Each year, the magazine selects thirty new and emerging photographers to watch, providing a venue to “exhibit their images, to create a reliable resource for the photo community to seek out these talents, and to engage other aspiring photographers in thinking about what it takes to succeed in this profession.“  Piontek’s work has been featured in The Globe and Mail, The New York Times Magazine, Stern, and Die Zeit, and is currently featured in the Houston Center for Photography's award-winning publication, SPOT.


Carrie Mae Weems has been awarded the Skowhegan Medal in Photography from the Skowhegan School of Painting and Sculpture.  Founded in 1946, Skowhegan is one of the foremost artists’ residency communities in the country.

Skowhegan honors artists, patrons and those who have demonstrated outstanding service to the arts.  Considered one of the most prestigious honors in the arts, Weems will receive the Skowhegan Medal at a ceremony on April 22.

In November, Weems was also named a recipient of the Anonymous Was A Woman Award.  Since 1995, ten women artists are selected each year to receive the $25,000 prize.  The “no strings” award enables women over 35, at a critical juncture in their lives or careers, to continue to grow and pursue their work.


Hank Willis Thomas will be participating in a panel discussion at the 19th Annual James A. Porter Colloquium on African American Art, April 17, 18 and 19, in Washington, D.C. He will also be a participant on the panel, Urban Artists and the Politics of Visibility: A Conversation with Angela Davis, at the Pratt Institute in Brooklyn on Wednesday, April 23.

Thomas's work will be featured in the exhibition, Black Is, Black Ain’t, which will open on April 20 at The Renaissance Society at The University of Chicago.  Taking its title from Ralph Ellison's Invisible Man, the exhibition explores a shift in the rhetoric of race from an earlier emphasis on inclusion to a present moment where racial identity is being simultaneously rejected and retained.  Through June 8.

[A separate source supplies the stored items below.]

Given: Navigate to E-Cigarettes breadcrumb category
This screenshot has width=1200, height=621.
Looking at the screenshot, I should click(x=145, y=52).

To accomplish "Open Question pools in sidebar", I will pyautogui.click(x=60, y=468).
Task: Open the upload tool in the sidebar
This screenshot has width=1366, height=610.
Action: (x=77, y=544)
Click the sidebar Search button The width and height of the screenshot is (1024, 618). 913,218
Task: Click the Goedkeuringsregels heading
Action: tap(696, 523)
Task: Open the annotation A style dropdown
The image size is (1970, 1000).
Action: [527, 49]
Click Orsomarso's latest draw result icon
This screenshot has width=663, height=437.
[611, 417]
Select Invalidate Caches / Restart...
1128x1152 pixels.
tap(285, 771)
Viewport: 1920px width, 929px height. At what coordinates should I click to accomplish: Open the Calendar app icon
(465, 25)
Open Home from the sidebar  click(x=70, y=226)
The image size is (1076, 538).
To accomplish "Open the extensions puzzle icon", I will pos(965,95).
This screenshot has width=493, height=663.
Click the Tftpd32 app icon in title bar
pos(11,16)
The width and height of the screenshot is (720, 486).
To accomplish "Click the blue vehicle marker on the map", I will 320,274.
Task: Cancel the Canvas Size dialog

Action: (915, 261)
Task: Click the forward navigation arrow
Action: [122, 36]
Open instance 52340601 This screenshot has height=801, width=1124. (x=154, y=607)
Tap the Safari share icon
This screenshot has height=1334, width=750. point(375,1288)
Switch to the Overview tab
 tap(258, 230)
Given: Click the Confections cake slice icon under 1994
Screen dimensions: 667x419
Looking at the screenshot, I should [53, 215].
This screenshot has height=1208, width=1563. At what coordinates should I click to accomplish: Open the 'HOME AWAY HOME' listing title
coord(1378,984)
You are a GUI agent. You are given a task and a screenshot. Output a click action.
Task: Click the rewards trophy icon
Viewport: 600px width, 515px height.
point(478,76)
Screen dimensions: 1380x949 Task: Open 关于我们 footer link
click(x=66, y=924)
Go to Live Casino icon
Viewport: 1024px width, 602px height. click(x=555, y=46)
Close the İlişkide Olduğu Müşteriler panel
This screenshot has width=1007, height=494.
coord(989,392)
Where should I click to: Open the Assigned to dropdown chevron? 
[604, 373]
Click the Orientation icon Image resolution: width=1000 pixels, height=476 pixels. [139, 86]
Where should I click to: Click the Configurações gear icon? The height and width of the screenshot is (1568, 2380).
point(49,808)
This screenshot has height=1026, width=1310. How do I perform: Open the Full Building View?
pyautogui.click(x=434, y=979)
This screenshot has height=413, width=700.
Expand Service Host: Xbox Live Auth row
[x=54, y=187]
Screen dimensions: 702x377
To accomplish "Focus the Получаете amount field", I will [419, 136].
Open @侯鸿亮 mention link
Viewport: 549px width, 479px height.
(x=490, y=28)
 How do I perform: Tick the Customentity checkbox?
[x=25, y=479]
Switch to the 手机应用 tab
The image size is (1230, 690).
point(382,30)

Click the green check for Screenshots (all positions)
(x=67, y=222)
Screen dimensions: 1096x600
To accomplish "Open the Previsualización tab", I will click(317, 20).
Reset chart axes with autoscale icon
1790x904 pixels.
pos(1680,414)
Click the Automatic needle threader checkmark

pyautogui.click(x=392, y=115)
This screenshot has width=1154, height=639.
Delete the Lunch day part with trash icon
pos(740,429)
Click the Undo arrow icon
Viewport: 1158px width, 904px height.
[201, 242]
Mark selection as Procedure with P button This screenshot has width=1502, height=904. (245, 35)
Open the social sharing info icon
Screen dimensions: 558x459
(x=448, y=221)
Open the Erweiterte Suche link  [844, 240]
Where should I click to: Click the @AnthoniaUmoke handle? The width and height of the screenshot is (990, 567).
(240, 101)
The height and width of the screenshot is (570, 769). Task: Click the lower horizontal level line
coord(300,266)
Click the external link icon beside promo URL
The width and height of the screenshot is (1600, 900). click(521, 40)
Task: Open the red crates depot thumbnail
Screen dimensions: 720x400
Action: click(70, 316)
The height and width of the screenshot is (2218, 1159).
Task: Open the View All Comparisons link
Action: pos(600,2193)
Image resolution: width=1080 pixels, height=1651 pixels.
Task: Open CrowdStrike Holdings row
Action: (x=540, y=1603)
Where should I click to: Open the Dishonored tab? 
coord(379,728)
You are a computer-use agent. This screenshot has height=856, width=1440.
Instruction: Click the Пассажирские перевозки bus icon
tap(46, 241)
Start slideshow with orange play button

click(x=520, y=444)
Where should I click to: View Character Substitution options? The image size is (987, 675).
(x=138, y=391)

Thomas’ complete, 82-piece series, Unbranded, will be featured in the new exhibition, After 1968: Contemporary Artists and the Civil Rights Legacy, which opens June 7 at the High Museum of Art in Atlanta.  The show will examine the legacy of the Civil Rights Movement while exploring the continuing relevance of progressive social change, and will travel to the Smithsonian National Museum of African American History and Culture in November.


Selections from Carrie Mae Weems’ 1987 series Colored People are currently on exhibit at the Museum of Modern Art in New York.  Color Chart celebrates the “lush beauty that results when contemporary artists assign color decisions to chance, readymade source, or arbitrary system.” The exhibition is on display through May 12.


Kianga Ford’s The Story of This Place: Charm City Remix, a fictional, site-specific narrative, recently launched at The Contemporary Museum in Baltimore.  The audio walking tour, which is centered in and around the historic Mt. Vernon neighborhood, features a new musical score by Erik Spangler and Brian Sacawa, and is influenced by the area’s history, architecture, social climate, and diverse demographics.  Ford has been an artist-in-residence at the museum for the past year.  Three additional installments will be added through April.

Ford's work will also be featured in Interruption of Hierarchies, a new exhibition opening April 16 at the Sesnon Gallery at the University of California, Santa Cruz.  Curated by the museum’s director, Shelby Graham, Interruption of Hierarchies explores the use of interruptions to probe and investigate established norms, by using humor, surprise, and unusual associations to overturn assumptions about the world and existing hierarchies.  The following month, she will participate in Intervene! Interrupt! Rethinking Art as Social Practice, a three-day conference hosted by UCSC, May 15–17.  The symposium will foster a lively exchange between scholars, innovative regional and international artists, and curators through panel presentations, performances and indoor and outdoor exhibitions.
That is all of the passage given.